Le gouvernement Harper s'est attiré les foudres des partis de l'opposition, mercredi, après avoir annoncé son intention d'adopter une loi d'exception pour mettre fin au lock-out décrété mardi soir par Postes Canada.



Cette annonce est survenue moins de 24 heures après que la ministre du Travail, Lisa Raitt, eut indiqué qu'elle présenterait un projet de loi pour mettre fin à un autre conflit de travail, celui qui met en cause les 3800 agents du service à la clientèle et des ventes d'Air Canada, en grève depuis lundi à minuit.

Dans les deux conflits, l'avenir du régime de retraite est au coeur du litige. Aux Communes, mercredi, le premier ministre Stephen Harper a affirmé que son gouvernement avait obtenu aux dernières élections le mandat de tout mettre en oeuvre pour protéger la croissance de l'économie canadienne. Selon lui, les conflits de travail à Air Canada et à Postes Canada pourraient compromettre la reprise économique, encore fragile.

«Les deux parties dans les conflits touchant Air Canada et Postes Canada ont été incapables jusqu'ici de conclure une entente. Devant leur incapacité de le faire, elles risquent de causer des dommages à d'autres secteurs de l'économie. Cela est inacceptable pour le gouvernement. Notre gouvernement va s'assurer de protéger l'économie canadienne et les intérêts supérieurs des Canadiens», a affirmé mercredi M. Harper.

Postes Canada a décrété un lock-out et suspendu ses activités partout au pays mardi soir, après un mouvement de grèves tournantes qui aura duré 12 jours.

Mme Raitt compte donc déposer aujourd'hui son projet de loi pour mettre fin à la grève des employés d'Air Canada. Il pourra être adopté la semaine prochaine au plus tôt, à moins que les deux parties ne s'entendent entre-temps.

Dans le cas du lock-out à Postes Canada, Mme Raitt a donné au greffier de la Chambre des communes, comme l'exigent les règles parlementaires, un avis de 48 heures avant de déposer une loi d'exception.
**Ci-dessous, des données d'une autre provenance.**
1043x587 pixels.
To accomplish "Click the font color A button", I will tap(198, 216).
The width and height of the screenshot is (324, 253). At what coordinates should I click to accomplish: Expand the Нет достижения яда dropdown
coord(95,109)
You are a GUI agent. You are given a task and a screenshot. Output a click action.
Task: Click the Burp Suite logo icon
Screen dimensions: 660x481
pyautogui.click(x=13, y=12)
Elle pourra donc le faire lundi au plus tôt puisque les Communes ne siègent pas vendredi en raison du congrès du NPD, qui a lieu en fin de semaine à Vancouver.

Le gouvernement Harper n'avait pas l'intention de se mêler du conflit de travail à Postes Canada tant que les employés se limitaient à des grèves tournantes qui ne visaient que quelques villes à la fois. Mais la décision de Postes Canada de décréter un lock-out a changé la donne.

Tout indique que le gouvernement Harper devra utiliser le bâillon pour forcer l'adoption rapide de ces deux projets de loi avant la fin de la session parlementaire, prévue le 23 juin. En effet, le NPD, traditionnellement proche des syndicats, s'oppose au recours à la voie législative pour mettre fin aux conflits de travail.

Les droits des travailleurs brimés, dit le NPD

Le chef du NPD, Jack Layton, a vertement critiqué la décision du gouvernement Harper, qui brime selon lui le droit des travailleurs d'utiliser des moyens de pression dans le cadre de négociations pour le renouvellement d'une convention collective.

«La stratégie du gouvernement est d'empêcher les travailleurs d'exercer leur droit de négocier. Les conflits de travail devraient être réglés de manière équitable à la table des négociations», a affirmé M. Layton.

Le chef du Parti libéral, Bob Rae, a aussi condamné les intentions du gouvernement Harper: «Il utilise une masse pour régler tous les dossiers. C'est problématique. [...] La manière dont il agit est injuste, et cela nous trouble.» Il a noté que les employés de Postes Canada sont prêts à reprendre le travail afin que les deux parties reprennent les négociations.

En fin de journée, mercredi, le président-directeur général de Postes Canada, Deepak Chopra, s'est dit prêt à rencontrer le président du Syndicat des travailleurs et travailleuses des postes (STTP), Denis Lemelin. En conférence de presse, en matinée, ce dernier s'était lui-même dit prêt à relancer les discussions dans la mesure où l'employeur modifierait le mandat de ses négociateurs.